Resonance

Every object produces sound waves with natural frequency. When these sound waves interact with another sound wave with the same frequency, it causes vibration to the wave and begin to produce sound with the same frequency. This phenomenon is called resonance.

Resonance happens when a certain sound of natural frequency causes another object with the same natural frequency to vibrate, producing a louder sound. A very common example of this is the breaking  of a glass. If another sound wave reaches or equals the natural frequency of the glass, let's say, a singer with very high pitch voice, the glass vibrates which makes it to break down. A speaker may also be destroyed if a very loud sound is produced from a source connected to it.

Resonance is also a transfer of energy from one object to another. When a vibrating object tranfers energy to another object, it causes vibration to that object with a frequency similar to that vibrating object.

Using a tuning fork and a tube close on one end and open on the other end, resonance can also be observed. As the tuning fork hits the tube, it produces vibration in the tube which travels through the air inside the tube. Since the tube is closed on the other end, the vibrated waves will just bounce back and forth the tube, meeting up the original wave from the fork, producing standing waves. The formation of standing waves in the tube represents the resonance between the fork and the air inside the column. The air inside the tube vibrates due to the energy transferred by the fork to the tube. This vibration is of larger amplitude, producing a louder sound.

Resonance is also responsible for the production of different sounds or different pitch in musical instruments. Is causes the loudness of the sound produced by the instruments.

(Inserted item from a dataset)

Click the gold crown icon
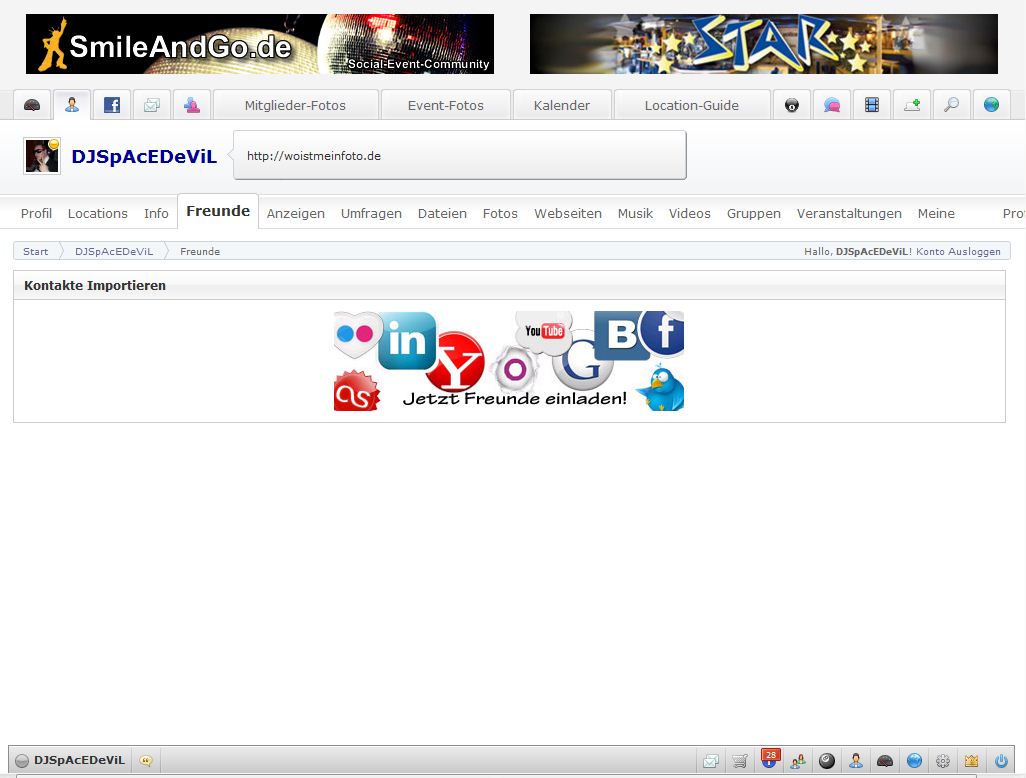 tap(971, 761)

Resonance in String Instruments

String instruments are designed as each end of the string are attached. This is to produce standing waves with nodes at each end. A string instrument has its lowest natural frequency called as the fundamental frequency. As a person pluck a guitar string, the action produces vibration on the string. This vibration caused the production of standing waves. The vibration on a string instruments also depends on the position of the hand or object which causes the vibration. The length of vibration can be changed depending on the position of the finger where it distubs the string. The fundamental frequency of a vibrating string can be calculated as

$$f_1=\frac {v}{2L}$$.

Using the formula of waves on a stretched string, $$v=\sqrt {\frac {F}{\mu}}$$, the fundamental frequency can be expressed as

$$f_1=\frac {1}{2L}\sqrt{\frac{F}{\mu}}$$.

Example.

A guitar string has a mass of $$3.18 \times 10^{-3}\;kg$$ and length $$0.81\;m$$. If the speed of wave of the string after vibration is $$134.4\;m/s$$, what is the tension on the string? What is its fundamental frequency?

Given:

$$m= 3.18 \times 10^{-3}\;kg\\ l=0.81\;m\\ v=134.4\;m/s$$

Solution 1.

Solve for the inertial factor of the string.

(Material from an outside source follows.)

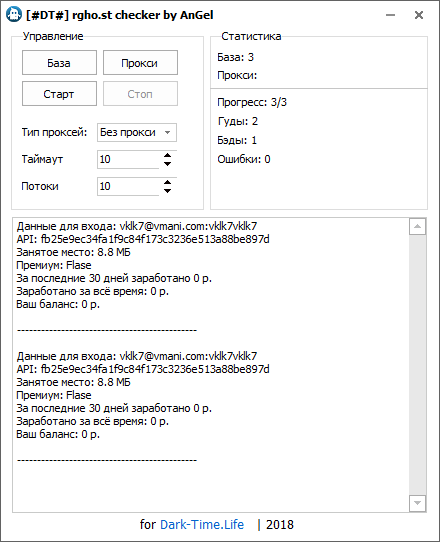
Task: Click inside the results log text area
Action: [x=211, y=365]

$$\mu=\sqrt{\frac ml}=\sqrt {\frac {3.18 \times 10^{-3}\;kg}{0.81\;m}}=3.93\times 10^{-3}\;kg/m$$.

Solution 2.

Derive the formula for tension from the general equation of the wave on the stretched string.

$$v=\sqrt {\frac {T}{\mu}} \implies v^2=\frac {T}{\mu} \implies T=v^2 \mu$$.

$$T=(134.4\;m/s)^2(3.93\times 10^{-3}\;kg/m)=71\;N$$

The tension on the string is $$71\;N$$.

Solution 3.

Solve for the fundamental frequency using the equation $$f_1=\frac {1}{2L}\sqrt{\frac{F}{\mu}}$$.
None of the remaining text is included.